List of tasks
A - Please repeat the rail labor passage between "There now will" and "in good-faith bargaining.", inclusive.
B - According to the rail labor passage, in what year was the last national railroad strike?

The Railway Labor Act prohibits strikes or lockouts until the NMB releases the parties. Even then, there is a lengthy process leading to non-binding recommendations by a Presidential Emergency Board (PEB), followed by additional talks before a strike or lockout may occur.

This round of national bargaining over wages, benefits and work rules began almost three years ago. Railroads have been negotiating as a single coalition, while the 12 labor unions voluntarily separated into three separate coalitions.

The largest union coalition, which reached the tentative agreement in October, includes the American Train Dispatchers Association; Brotherhood of Locomotive Engineers and Trainmen; Brotherhood of Railroad Signalmen; International Brotherhood of Boilermakers, Iron Ship Builders, Forgers and Helpers; and Sheet Metal, Air, Rail and Transportation Workers (SMART) Transportation Division (including yardmasters).

Four of those six unions, representing conductors, dispatchers, engineers and signalmen, ratified. The boilermakers rejected the tentative agreement, while the firemen and oilers haven’t completed the ratification vote.

Two other coalitions remain at the bargaining table. One, comprising 22% of unionized rail workers, includes the International Association of Machinists and Aerospace Workers; International Brotherhood of Electrical Workers; Transportation Communications International Union; and Brotherhood Railway Carmen. The third coalition, comprising 20% of unionized rail workers, includes the Brotherhood of Maintenance of Way Employes and the shopcraft side of SMART.

Provisions of the ratified agreement are retroactive to January 2015, and its terms are not subject to renegotiation before January 2020.

There now will be pressure on remaining unions to accept the pattern set. In fact, the NMB can keep those unions at the bargaining table indefinitely – especially if the NMB determines they are not engaged in good-faith bargaining.

If one or more do not reach a tentative agreement that is ratified by its members, the NMB eventually will release them from bargaining, which begins a series of three 30-day cooling-off periods punctuated by appointment of a PEB that will make non-binding settlement recommendations. Should those recommendations—typically mindful of the pattern already set—be rejected, a strike could then occur.

There has not been a national railroad strike since 1991. Historically, Congress steps in within hours with legislation ending a national railroad work stoppage, imposing a third-party settlement most often mirroring PEB recommendations. Railway Labor Act procedures would delay such an unlikely outcome at least until spring. Congress can and has imposed less generous terms on overly truculent unions, and there is practical reason to assume that this current conservative congressional majority would not look kindly on a holdout after most other unions have settled.

In fact, the ratified agreements reflect realization among workers of an economic environment characterized by wage stagnation and increasing healthcare cost burdens on most American workers, and a rail industry coping with a significant reduction in its bedrock coal traffic. Viewing the tentative agreement as equitable in this environment, BLET and SMART-TD members ratified it by overwhelming margins – 80% for SMART-TD and near 90% among BLET members.

The ratified contract, which is still on the table for the unions that have yet to settle, puts at least $33,000 more into the pockets of the highest paid rail workers within just two years and more than $16,000 by mid-2019 to those in the lower wage rungs. And there is not a single work rules change.

Although healthcare co-pays, deductibles and out-of-pocket maximums rise—but more slowly than medical cost inflation, and barely for those in good health—employee monthly insurance premiums are capped at the current level until at least mid-2020. By contract, other private sector and federal workers pay significantly more. In fact, railroads will be paying some 90% of all employee healthcare costs.

Both labor and carrier negotiators were complimentary of the guidance provided the Coordinated Bargaining Coalition by NMB mediator Eva Durham, and in the latter stages by NMB member Linda Puchala, who was a NMB mediator for many years prior to her 2009 elevation as a Senate-confirmed NMB seat.

[Saved entries]

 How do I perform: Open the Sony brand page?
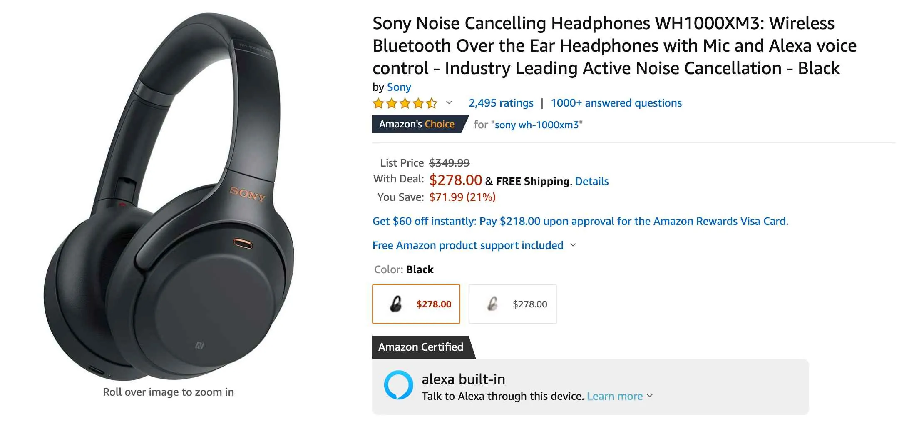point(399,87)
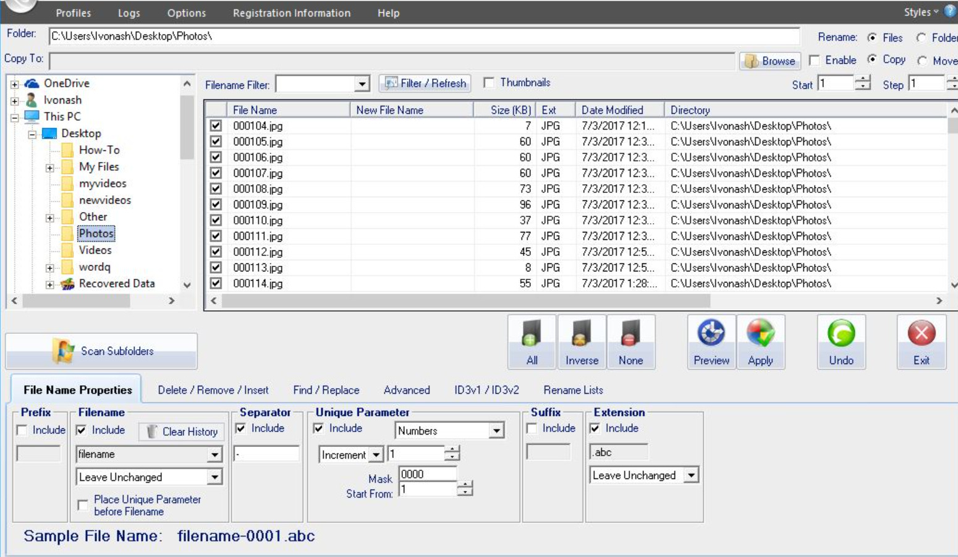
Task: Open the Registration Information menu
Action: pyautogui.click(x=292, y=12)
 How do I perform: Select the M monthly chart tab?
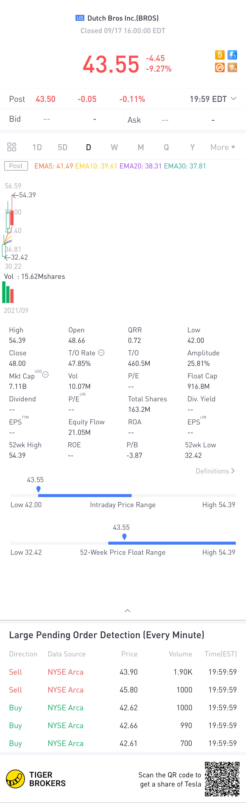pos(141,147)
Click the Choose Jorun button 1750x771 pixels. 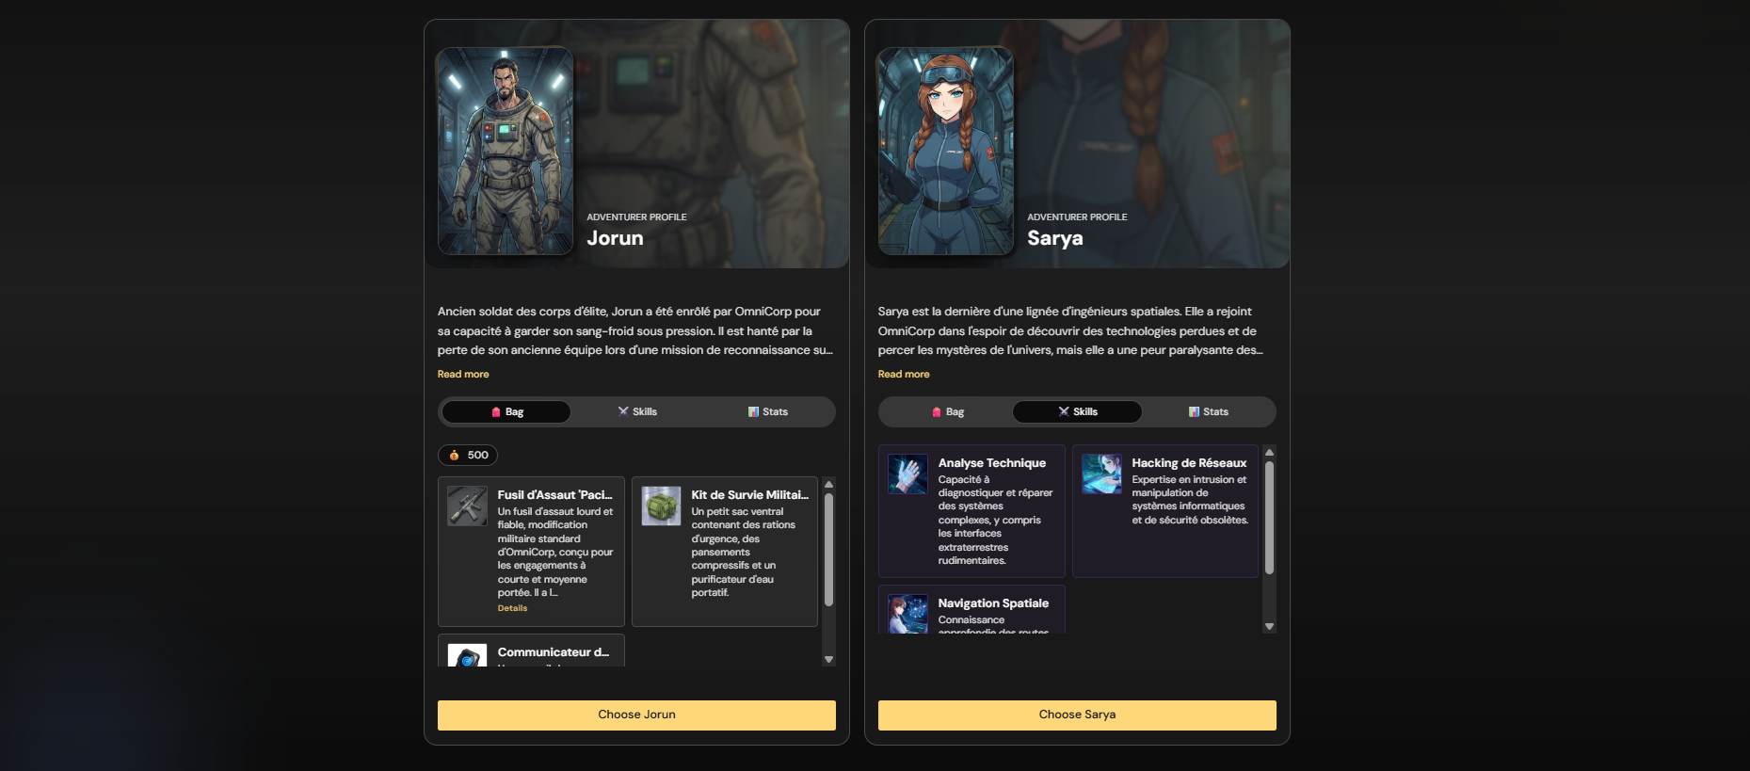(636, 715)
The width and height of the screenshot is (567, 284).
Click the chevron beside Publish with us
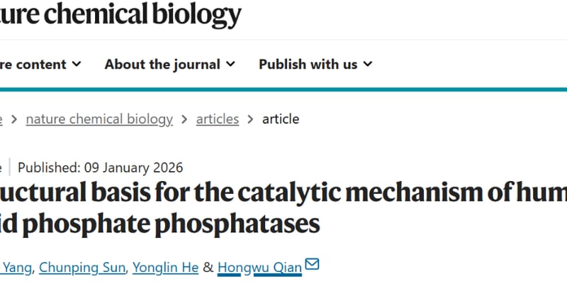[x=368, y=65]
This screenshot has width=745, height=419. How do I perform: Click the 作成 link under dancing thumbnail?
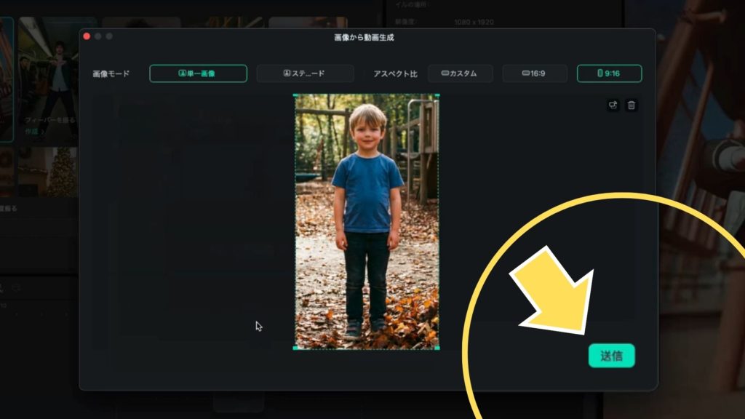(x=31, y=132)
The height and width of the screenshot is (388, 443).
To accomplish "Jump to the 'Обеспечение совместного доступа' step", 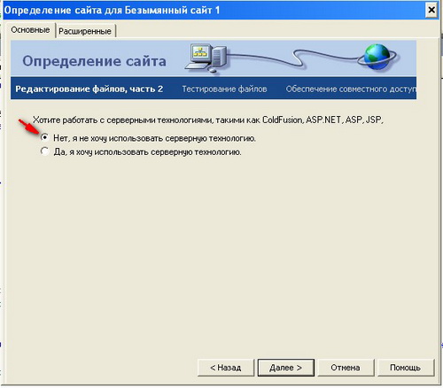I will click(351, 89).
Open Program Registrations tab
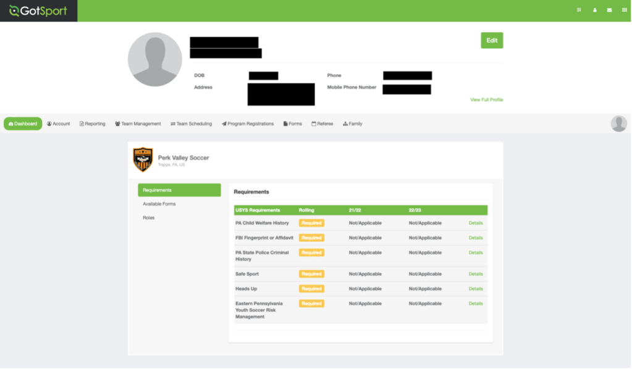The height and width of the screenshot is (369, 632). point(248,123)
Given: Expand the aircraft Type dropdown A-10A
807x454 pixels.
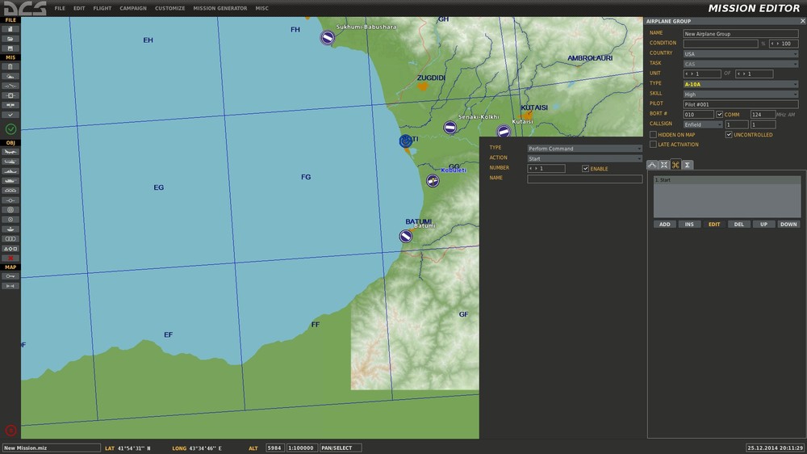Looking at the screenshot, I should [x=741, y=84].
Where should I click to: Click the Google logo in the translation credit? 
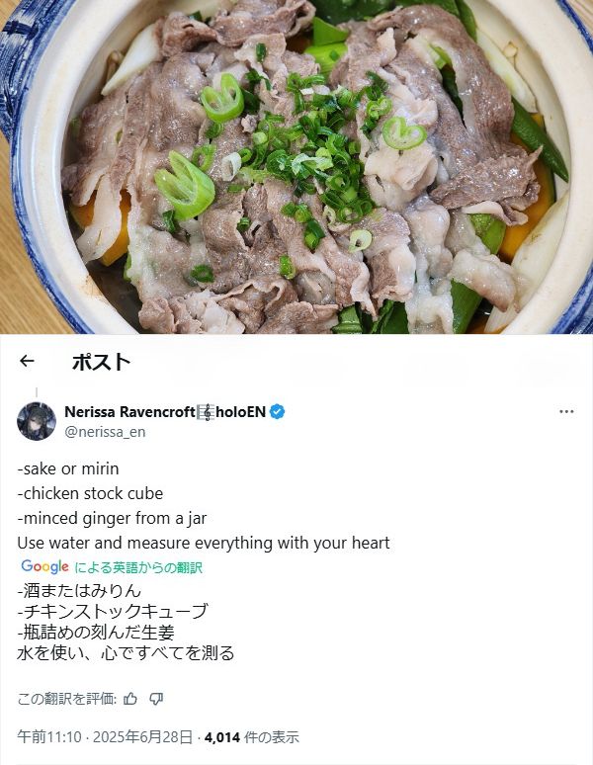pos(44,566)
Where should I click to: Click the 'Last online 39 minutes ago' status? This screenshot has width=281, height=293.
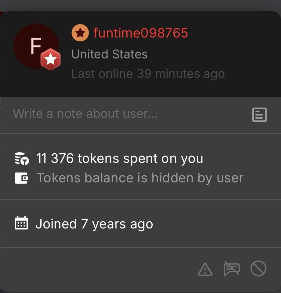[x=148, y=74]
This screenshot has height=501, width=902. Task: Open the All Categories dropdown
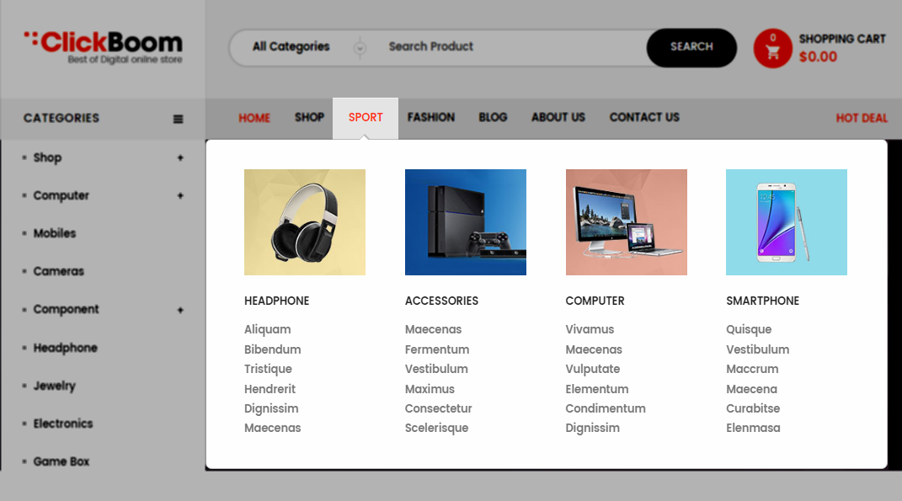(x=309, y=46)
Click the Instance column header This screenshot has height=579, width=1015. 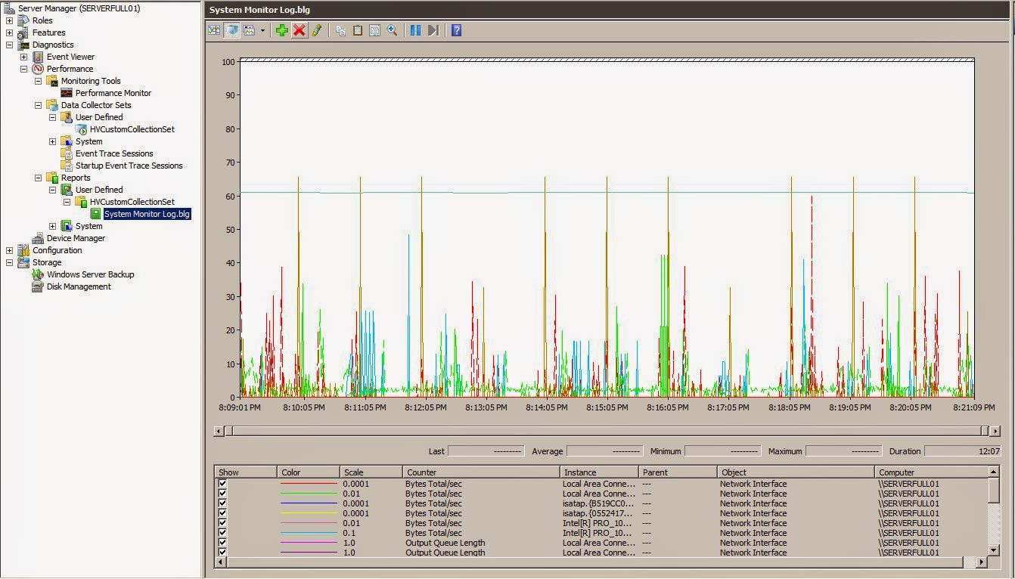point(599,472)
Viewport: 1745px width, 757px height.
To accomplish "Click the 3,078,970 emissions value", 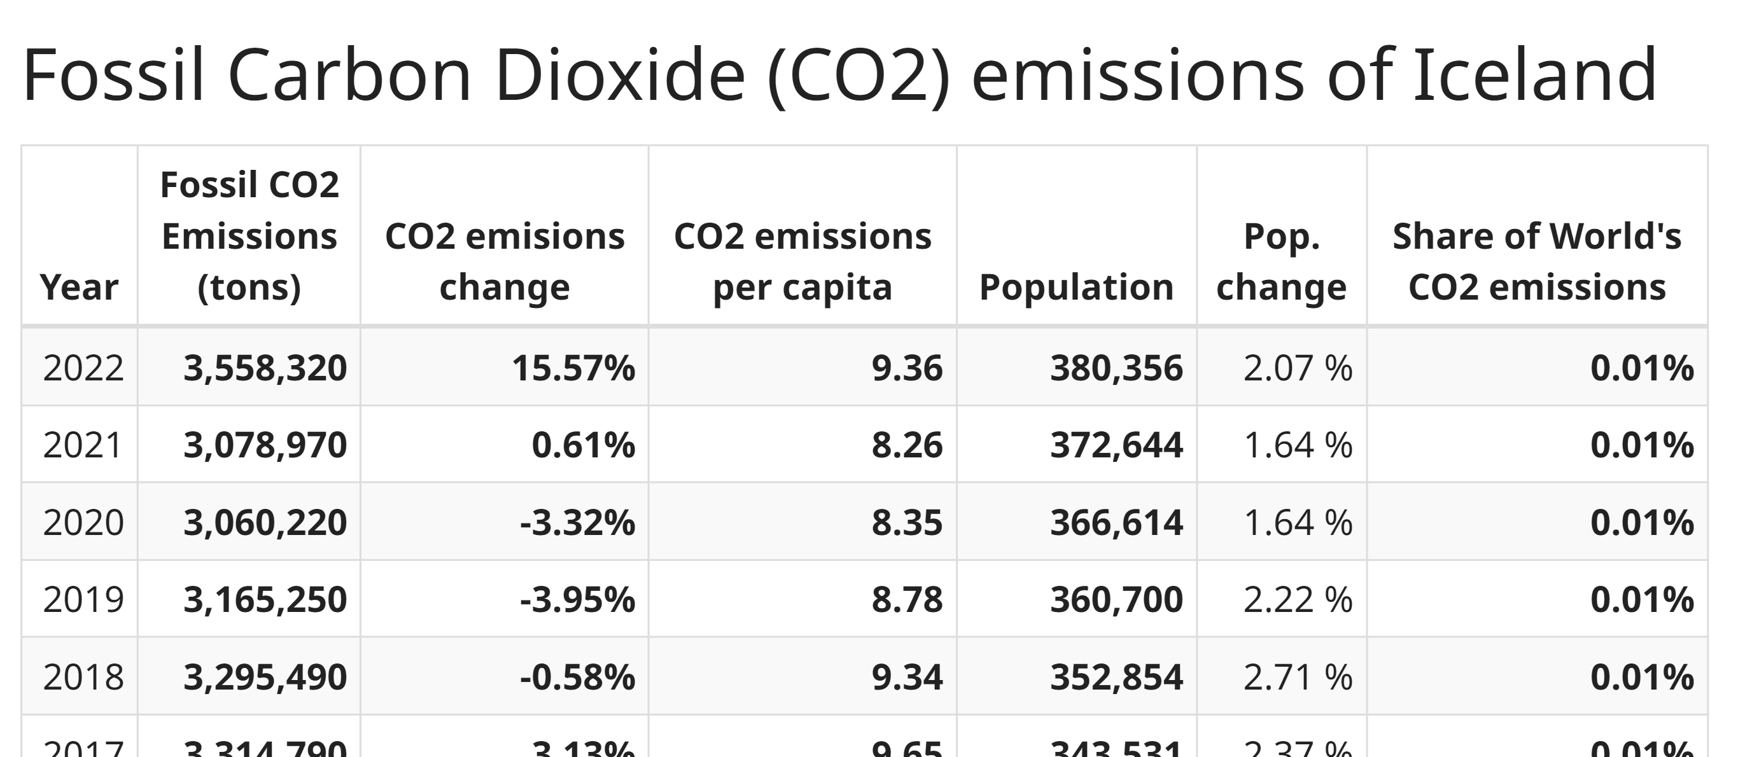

Solutions for each task
A -
There now will be pressure on remaining unions to accept the pattern set. In fact, the NMB can keep those unions at the bargaining table indefinitely – especially if the NMB determines they are not engaged in good-faith bargaining.

B - 1991.